PiS zamachnął się na powiat białostocki

Julita Januszkiewicz
Julita Januszkiewicz
Antoni Pełkowski (z lewej) od grudnia 2014 jest starostą powiatu białostockiego. Przez lata był burmistrzem Wasilkowa. Do rady powiatu startował z listy PSL. Jego największym przeciwnikiem  jest Jan Perkowski z PiS.
Antoni Pełkowski (z lewej) od grudnia 2014 jest starostą powiatu białostockiego. Przez lata był burmistrzem Wasilkowa. Do rady powiatu startował z listy PSL. Jego największym przeciwnikiem jest Jan Perkowski z PiS. Wojciech Wojtkielewicz
PiS z grupą radnych niezrzeszonych dokonał rokoszu w powiecie białostockim. Teraz po raz kolejny chce odwołać starostę Antoniego Pełkowskiego. Brakuje mu trzech głosów.

Polityczne roszady w największym powiecie w kraju. Podczas ostatniej sesji rady odwołano jej przewodniczącą Annę Grycuk z PO. - Od dłuższego czasu przygotowywaliśmy się do tego. Nie podobał się nam sposób prowadzenia sesji przez Annę Grycuk. Przykłady?

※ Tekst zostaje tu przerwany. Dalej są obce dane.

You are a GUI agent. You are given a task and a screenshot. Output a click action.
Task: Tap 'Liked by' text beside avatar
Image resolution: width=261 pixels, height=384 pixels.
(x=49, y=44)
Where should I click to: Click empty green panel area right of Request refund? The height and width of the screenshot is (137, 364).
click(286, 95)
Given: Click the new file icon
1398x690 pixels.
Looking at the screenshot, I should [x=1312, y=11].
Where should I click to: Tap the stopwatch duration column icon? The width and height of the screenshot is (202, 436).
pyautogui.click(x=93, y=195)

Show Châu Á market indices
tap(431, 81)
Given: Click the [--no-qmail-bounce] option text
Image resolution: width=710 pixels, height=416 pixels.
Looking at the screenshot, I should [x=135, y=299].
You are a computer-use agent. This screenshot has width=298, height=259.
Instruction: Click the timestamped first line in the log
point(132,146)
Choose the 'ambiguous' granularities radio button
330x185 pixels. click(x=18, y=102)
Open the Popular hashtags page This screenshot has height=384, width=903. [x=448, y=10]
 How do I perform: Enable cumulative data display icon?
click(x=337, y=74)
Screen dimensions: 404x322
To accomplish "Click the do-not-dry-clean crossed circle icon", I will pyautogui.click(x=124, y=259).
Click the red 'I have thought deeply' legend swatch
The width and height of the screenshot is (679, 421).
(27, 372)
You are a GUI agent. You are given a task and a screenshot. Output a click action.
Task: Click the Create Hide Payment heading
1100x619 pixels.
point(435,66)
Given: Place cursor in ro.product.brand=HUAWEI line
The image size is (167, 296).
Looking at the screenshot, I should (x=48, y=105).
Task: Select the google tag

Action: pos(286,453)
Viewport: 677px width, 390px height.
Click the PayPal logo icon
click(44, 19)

Nie wyznaczyła chociażby swojego zastępcy, który poprowadziłby we wrześniu sesję nadzwyczajną. Nie zareagowała na to, gdy jej klubowi koledzy łamali tajność głosowania, kreśląc karty u niej na stole - wyjaśnia Jan Perkowski, przewodniczący klubu radnych powiatowych PiS.

To przełom. Wcześniej o dymisji Anny Grycuk radni PiS mogli jedynie pomarzyć. Dotychczas w radzie powiatu większość miała koalicja PO-PSL-Nasze Podlasie. Mieli 17 szabel, zaś z PiS jedynie 10.

Poseł Robert Tyszkiewicz: Głosy były kupowane

Teraz sytuacja polityczna zdecydowanie się zmieniła. Radni PiS weszli w koalicję z klubem Radnych Niezależnych. Tworzą go dwaj byli ludowcy: Wojciech Fiłonowicz i Ryszard Łapiński. Natomiast z PO odszedł Jacek Bejm. Do radnych niezrzeszonych dołączył też Jan Gradkowski. Ta 14-osobowa większość wystarczyła, by odwołać Annę Grycuk.

Nowa koalicja w radzie powiatu budzi kontrowersje. Robert Tyszkiewicz, podlaski poseł Platformy zarzuca PiS korupcję polityczną. - To zły sposób uprawiania polityki, i budowania większości w oparciu o strach i przekupstwo. Tak nie stworzy się nic wartościowego - komentuje szef regionalnej PO.

Przedstawiciele PiS w powiecie nie zgadzają się z jego słowami.- Skoro pan poseł Tyszkiewicz twierdzi, że miała miejsce korupcja, to niech przedstawi na to dowody. Jeżeli jednak ich nie ma - a nie ma - to powinien za to przeprosić. To skandal, żeby w ten sposób uprawiać politykę. Demokracja, której PO tak bardzo chce bronić, wcale nie polega na tym, że każdy może mówić co chce, bo kłamać nie można - denerwuje się Marek Skrypko, radny PiS.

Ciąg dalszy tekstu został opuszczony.